_Work item:_ Retype, exactly as they appear below, the lines between the line holding "The width and height of the screenshot is (640, 447)." and the line holding "Where should I", both ends included.

_Data in this exercise:_
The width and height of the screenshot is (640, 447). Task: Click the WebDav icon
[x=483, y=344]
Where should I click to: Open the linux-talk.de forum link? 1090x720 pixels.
* * *
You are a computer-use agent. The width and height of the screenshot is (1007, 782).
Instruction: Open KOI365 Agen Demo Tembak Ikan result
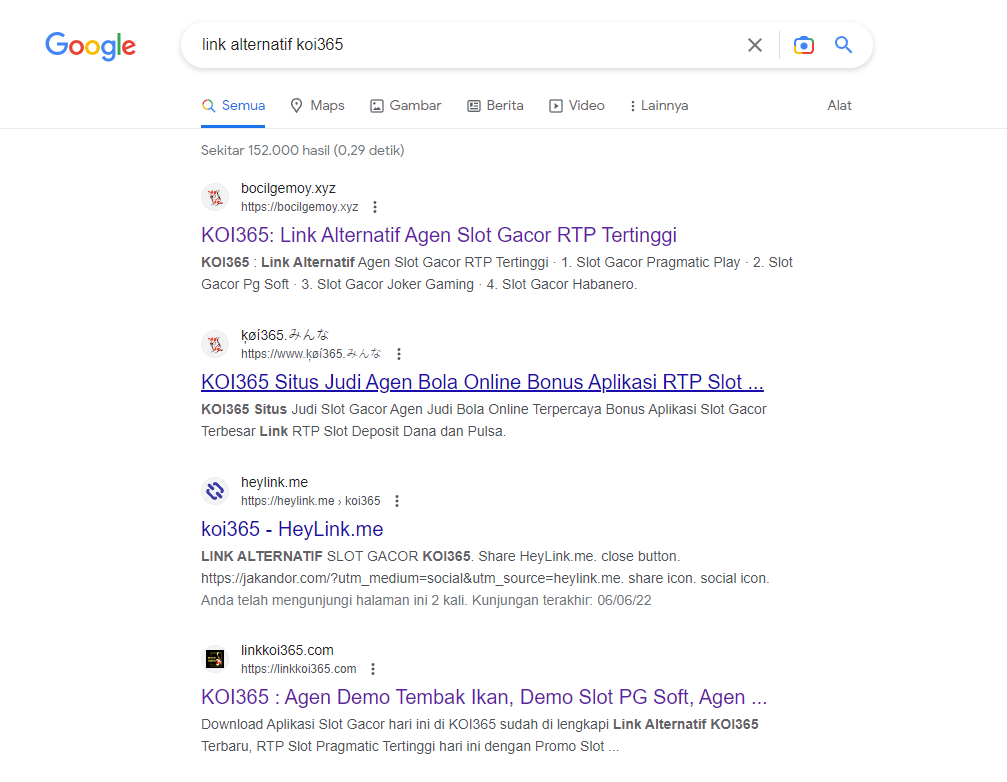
--
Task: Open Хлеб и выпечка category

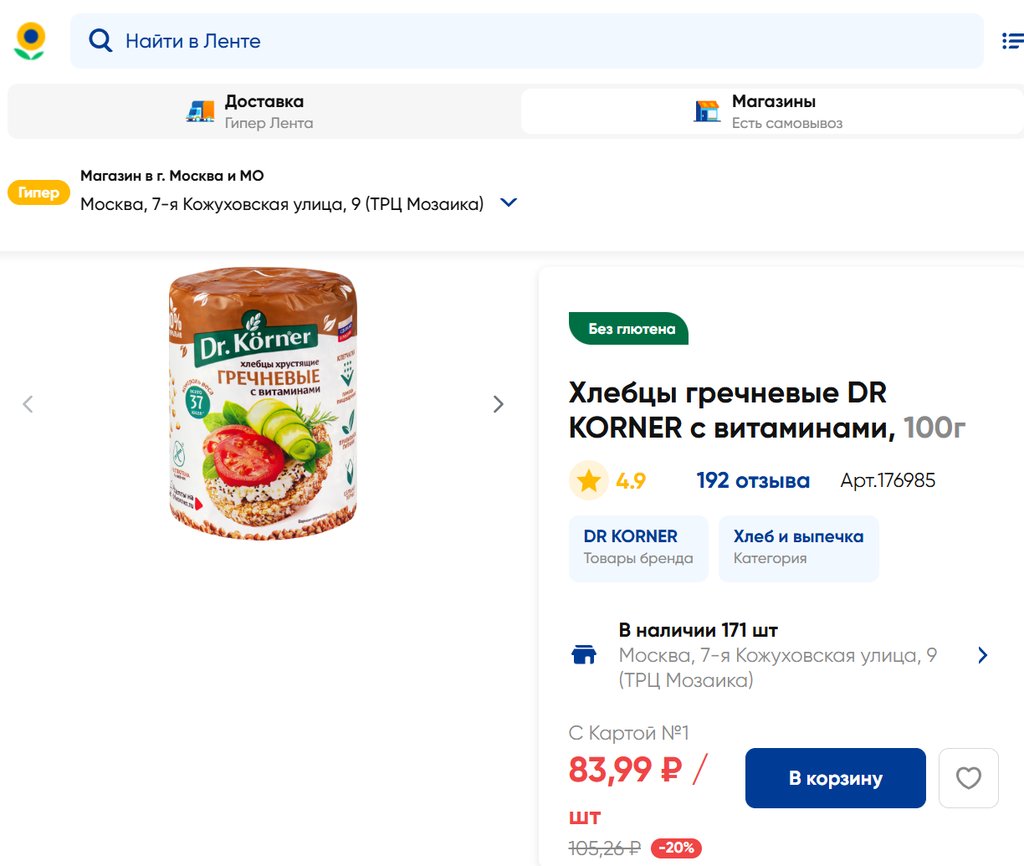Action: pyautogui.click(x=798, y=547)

_Answer to this exercise:_
The width and height of the screenshot is (640, 447). Task: Click the WebDav icon
[x=483, y=344]
Where should I click to: Open the linux-talk.de forum link? 1090x720 pixels.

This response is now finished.